The Alaska Literary Series
“David McElroy is in fine form in his 4th collection. Water the Rocks Make is a series of journeys—through eddies and operating rooms, log-jams and boxing rings, childhood kitchens, dreams of flight, court rooms, and forests alive with spring birdsong. These poems share an ageless vitality, achieving the kind of feats on the page that are only capable from a writer with a sharp poetic ear and a deft heart."
—Elena Passarello, author of Let Me Clear My Throat and Animals Strike Curious Poses
"Like the lawyer in one of McElroy’s poems says, 'All you have is story.' And this is a poet who can capture a person’s whole life story in one short poem, in one stanza of a poem; hell, in one line: “Woman and dog gone, you clean house.” What more could we ask of poetry?"
—Rich Chiappone, author of The Hunger of Crows and Liar's Code
The poems of Water the Rocks Make commit into words the turbulence of emotion and thought stirred up by life’s events: family trauma, psychiatric instability, the legal system, the death of a loved one, identity, cultural displacement, work, loss, creativity, and through everything, love.
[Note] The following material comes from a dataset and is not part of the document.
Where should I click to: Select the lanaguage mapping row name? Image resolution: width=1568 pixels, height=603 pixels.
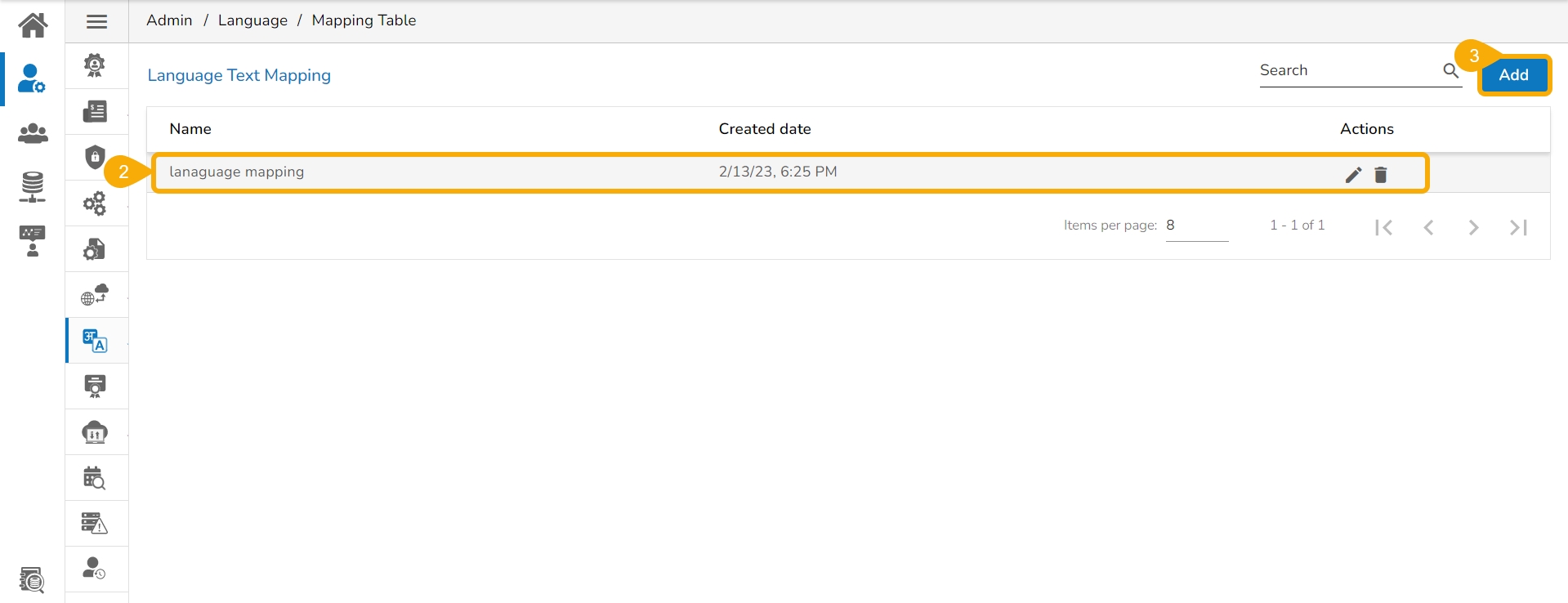pyautogui.click(x=236, y=172)
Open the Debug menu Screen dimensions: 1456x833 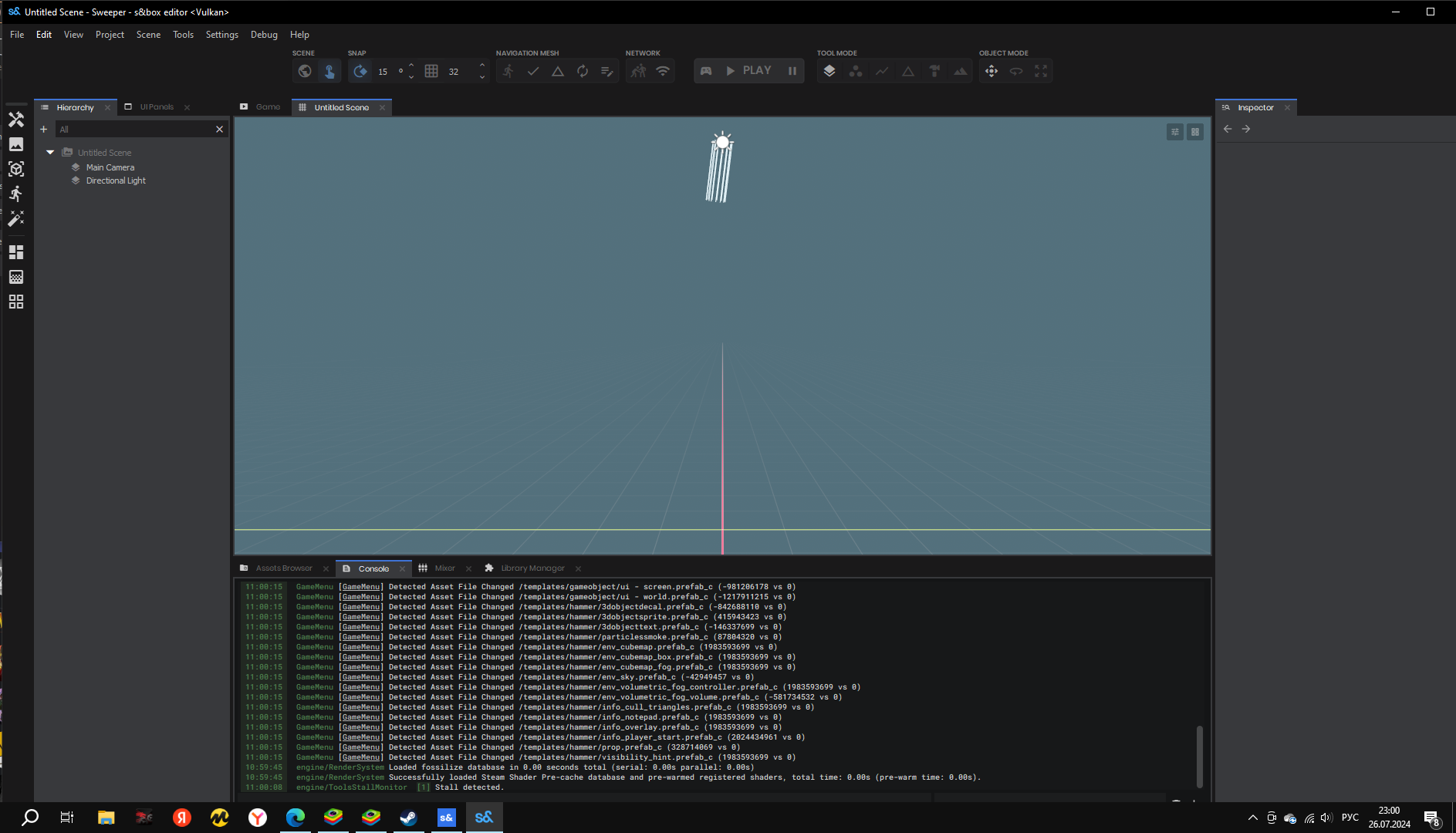264,35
Set primarily in Alaska, where author David McElroy has lived most of his life, the real action in these poems is in thought—the mind coming to terms (words) with consciousness, the mixing and rendering of reality and imagination. McElroy delves down the many rapid turns toward meaning through these contemplations on personification of a long-tailed boat in Asia; Adam tasked with naming the creatures; synthesizing the agony of accident, disease, and death; Descartes musing about an oilfield bridge; the excitement of sensual love; and the history and creativity emerging from a landfill.
There is sadness here, but through the rigorous manipulation of imagery, rhythm, and sound, Water the Rocks Make strives to "contribute their daily / details in our remarkable trick of happiness… to rise from the mulch / of dreams like seedling teak goofy with life / and floppy leaves.”